Somehow I'll Make a Man Out of You

How many of you have heard that song from the Disney movie Mulan, "I'll Make a Man Out of You?" I feel like that song represents an interesting part of my ex-gay experience. I've been visiting San Diego State University for the past two weeks (my husband is a student here) and they've been having Greek Week, which is a time for students to find out about the fraternities and sororities on campus and then perhaps rush for them. There was one fraternity that really caught my eye, Alpha Gamma Omega, SDSU's only Christ-centered fraternity. So I decided to check out some of the things they do. They do: Worship Night, Wakeboarding, Beach Football, Broomball, and then "Bigger or Better" (I'm not sure what that means exactly).

Their activities they have planned really got me thinking about gender roles and how they could possibly be trying to re-assert their masculinity by these activities. I was taught through my reparative therapy counseling sessions that men engage in these activities not to necessarily "butch" ourselves up, but because sports are a natural way for guys to connect with another.

Because I was told that my father did an inadequate job raising me to be a "man of God," I was assigned to male mentor in the church.

For us guys in the program they partner us up with straight male mentors, particularly men who are a little older, overweight, and balding. Well, the therapeutic theory behind this is that they believe that these guys will serve as less of temptation for us. But I have a little confession to make. I find those guys kinda hot. --Chad, Doin' Time in the Homo No Mo Halfway House

My male mentor's job was to pretty much be the good Christian example that my father wasn't. We went out to play catch at the lake, we went to go see action flicks at the cinema, and like every good Christian "dad" he took me to a Promise Keepers convention where I was supposed to learn how to become a "man of integrity." From my mentor I was supposed to receive constant reaffirmation for the good things I did that were representative of an authentic "man of God."

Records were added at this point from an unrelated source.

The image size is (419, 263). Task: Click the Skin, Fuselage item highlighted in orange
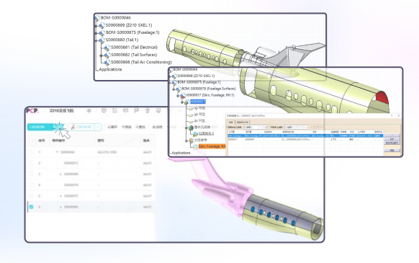[x=212, y=146]
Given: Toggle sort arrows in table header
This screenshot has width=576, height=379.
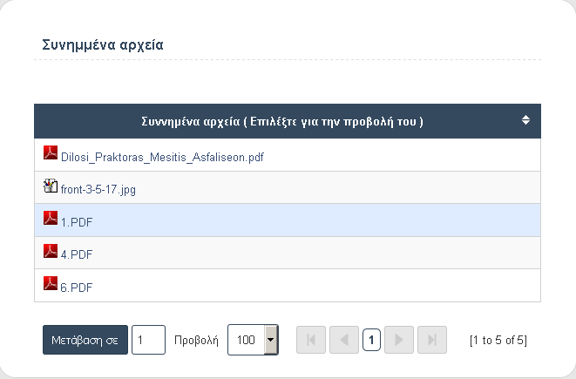Looking at the screenshot, I should [x=525, y=119].
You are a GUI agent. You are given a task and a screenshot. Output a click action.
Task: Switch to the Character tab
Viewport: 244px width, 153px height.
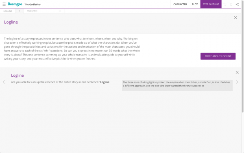click(x=180, y=4)

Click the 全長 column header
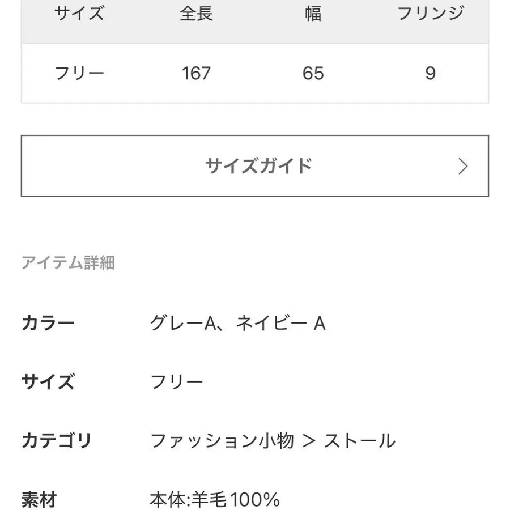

However, through my attempts to "reconnect with my masculinity" I ironically began to feel like less of a man through the activities that I was doing. I felt like masculinity was being defined for me. I always knew that I was a feminine guy. I had heard that since I was a small boy and I had learned to accept it. But my male mentor didn't know how to respond to that. He had 2 sons that were older than me and I'm sure he was just doing what he done with his sons when he raised them. Eventually he had starting feeling like he was doing something wrong as a leader, but then changed his mind to the belief that there was just more that was wrong with me.

So as these fraternity brothers play their beach football and tackle one another with no shirts on, I wonder if they do so because they too believe that sports are just the natural way for men to connect with one another.